Sarah gave her reward challenge prize to Nick, allowing him to partake in a Chinese feast. She said this was merely a birthday gift and not an attempt to earn Nick’s help in future gameplay. In the world outside Survivor, that probably would have been fine, but since Survivor is an artificial game with its own system of morality, the gesture immediately put a target on her back. Even Nick was deeply suspicious and insisted that he didn’t “owe her anything”.
This suspicion of Sarah’s motives made me think about the roots of morality. For example, some people claim that gods are the only possible foundation for morality. This is not a wholly unjustified claim, because morality seems to have at least some connection to intelligence. (We generally forgive “immoral” behavior in animals or brain-damaged humans.) Therefore if no intelligence is guiding the universe, then there would probably be no morality in how the universe ultimately functions. Dig deep enough and the morality disappears.

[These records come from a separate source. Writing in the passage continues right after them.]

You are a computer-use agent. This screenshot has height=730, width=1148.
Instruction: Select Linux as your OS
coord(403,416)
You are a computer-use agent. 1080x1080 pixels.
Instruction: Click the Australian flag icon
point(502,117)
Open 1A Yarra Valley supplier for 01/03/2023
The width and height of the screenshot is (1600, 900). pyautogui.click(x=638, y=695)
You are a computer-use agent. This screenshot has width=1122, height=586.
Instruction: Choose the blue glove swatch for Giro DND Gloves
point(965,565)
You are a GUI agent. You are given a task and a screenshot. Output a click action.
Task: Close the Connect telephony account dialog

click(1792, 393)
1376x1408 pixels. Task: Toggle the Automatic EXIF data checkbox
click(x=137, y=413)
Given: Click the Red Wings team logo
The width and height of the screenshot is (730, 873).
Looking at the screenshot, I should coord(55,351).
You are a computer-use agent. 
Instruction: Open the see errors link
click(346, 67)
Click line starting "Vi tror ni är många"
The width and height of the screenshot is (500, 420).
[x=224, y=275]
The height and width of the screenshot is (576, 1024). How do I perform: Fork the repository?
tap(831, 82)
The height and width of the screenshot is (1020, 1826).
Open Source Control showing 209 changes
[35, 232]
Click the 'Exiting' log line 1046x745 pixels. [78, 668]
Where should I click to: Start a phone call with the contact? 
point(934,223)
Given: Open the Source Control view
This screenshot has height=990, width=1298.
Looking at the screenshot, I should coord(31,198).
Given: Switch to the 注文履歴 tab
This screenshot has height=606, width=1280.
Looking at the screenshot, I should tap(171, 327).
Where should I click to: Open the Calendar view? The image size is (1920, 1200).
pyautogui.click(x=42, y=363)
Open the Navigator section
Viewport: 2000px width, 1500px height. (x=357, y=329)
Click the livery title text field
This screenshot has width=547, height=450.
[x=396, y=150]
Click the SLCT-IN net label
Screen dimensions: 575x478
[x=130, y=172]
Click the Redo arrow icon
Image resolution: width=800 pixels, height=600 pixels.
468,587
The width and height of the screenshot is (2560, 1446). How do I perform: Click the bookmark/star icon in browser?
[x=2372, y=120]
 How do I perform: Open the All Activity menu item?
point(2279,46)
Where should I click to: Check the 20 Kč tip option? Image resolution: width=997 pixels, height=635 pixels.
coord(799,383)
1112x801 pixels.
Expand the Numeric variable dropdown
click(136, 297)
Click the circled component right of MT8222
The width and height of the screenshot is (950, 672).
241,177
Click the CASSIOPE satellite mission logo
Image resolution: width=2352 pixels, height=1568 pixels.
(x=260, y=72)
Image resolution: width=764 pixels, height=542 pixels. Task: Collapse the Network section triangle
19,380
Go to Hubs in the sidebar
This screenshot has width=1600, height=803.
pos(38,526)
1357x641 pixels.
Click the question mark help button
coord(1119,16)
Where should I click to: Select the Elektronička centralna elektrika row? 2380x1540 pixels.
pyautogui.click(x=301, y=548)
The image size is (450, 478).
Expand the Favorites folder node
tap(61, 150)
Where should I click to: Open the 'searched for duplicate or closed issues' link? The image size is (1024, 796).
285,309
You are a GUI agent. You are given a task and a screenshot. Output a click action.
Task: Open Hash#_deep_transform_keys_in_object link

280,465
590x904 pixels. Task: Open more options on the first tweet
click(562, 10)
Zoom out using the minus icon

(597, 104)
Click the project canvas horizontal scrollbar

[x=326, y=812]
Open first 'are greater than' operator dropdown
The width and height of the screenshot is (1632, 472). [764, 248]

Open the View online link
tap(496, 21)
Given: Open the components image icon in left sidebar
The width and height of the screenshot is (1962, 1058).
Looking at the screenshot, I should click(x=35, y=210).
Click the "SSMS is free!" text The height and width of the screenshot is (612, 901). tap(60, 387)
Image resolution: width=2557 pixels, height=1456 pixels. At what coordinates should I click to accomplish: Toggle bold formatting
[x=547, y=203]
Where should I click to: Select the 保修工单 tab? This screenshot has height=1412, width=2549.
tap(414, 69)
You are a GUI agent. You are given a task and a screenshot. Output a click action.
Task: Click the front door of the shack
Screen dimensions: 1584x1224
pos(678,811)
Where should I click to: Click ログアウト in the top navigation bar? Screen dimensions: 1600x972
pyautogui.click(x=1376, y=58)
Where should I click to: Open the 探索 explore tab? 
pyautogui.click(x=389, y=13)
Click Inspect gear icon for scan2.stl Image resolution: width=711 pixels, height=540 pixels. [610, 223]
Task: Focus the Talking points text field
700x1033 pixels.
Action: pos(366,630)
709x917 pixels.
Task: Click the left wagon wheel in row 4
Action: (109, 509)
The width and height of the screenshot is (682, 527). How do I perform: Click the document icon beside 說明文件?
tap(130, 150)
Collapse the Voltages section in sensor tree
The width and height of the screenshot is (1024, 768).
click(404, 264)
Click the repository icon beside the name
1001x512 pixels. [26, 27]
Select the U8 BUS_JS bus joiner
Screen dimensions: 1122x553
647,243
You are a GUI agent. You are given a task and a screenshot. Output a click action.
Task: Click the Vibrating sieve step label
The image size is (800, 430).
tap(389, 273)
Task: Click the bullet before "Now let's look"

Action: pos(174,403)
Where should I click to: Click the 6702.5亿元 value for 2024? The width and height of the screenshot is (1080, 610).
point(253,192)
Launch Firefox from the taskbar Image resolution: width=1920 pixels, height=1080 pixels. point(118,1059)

However, it’s not clear why a fundamentally amoral universe means there would be no foundation for morality in humans. The fundament of the universe also lacks kidneys, yet almost no one argues: “If the universe doesn’t have kidneys, then there’s no reason for humans to use kidneys.” If morality is a part of humanity like kidneys or baseball, then it seems acceptable to say that it has similar biological or cultural foundations.
Along these lines, some scientists and philosophers seek the foundation of morality by exploring how it might have developed through natural selection. Psychologists such as Debra Lieberman and Carlton Patrick argue that much of morality is an adaptation of our physical disgust mechanisms. Other people look to humanity’s primate relatives for clues about how morality might have developed from factors such as genetic kinship and group cohesion.
There is also the Epicurean perspective. The Epicureans were a philosophical school of thought that began in Ancient Greece. In striking similarity to modern science, they believed that the universe was composed of atoms and void. The only foundation for human morality was our sensation (either intellectual or physical) that something was good. Although this might sound like an argument for hedonism, the Epicureans wanted people to honestly examine what truly gave them the most pleasure. Did wanton sex and overindulgence really give more pleasure than loving relationships and moderate consumption? The Epicureans argued that the short-term burst of pleasure from hedonism didn’t match the long-term pleasure of healthy living and deep conversations. I tend to agree.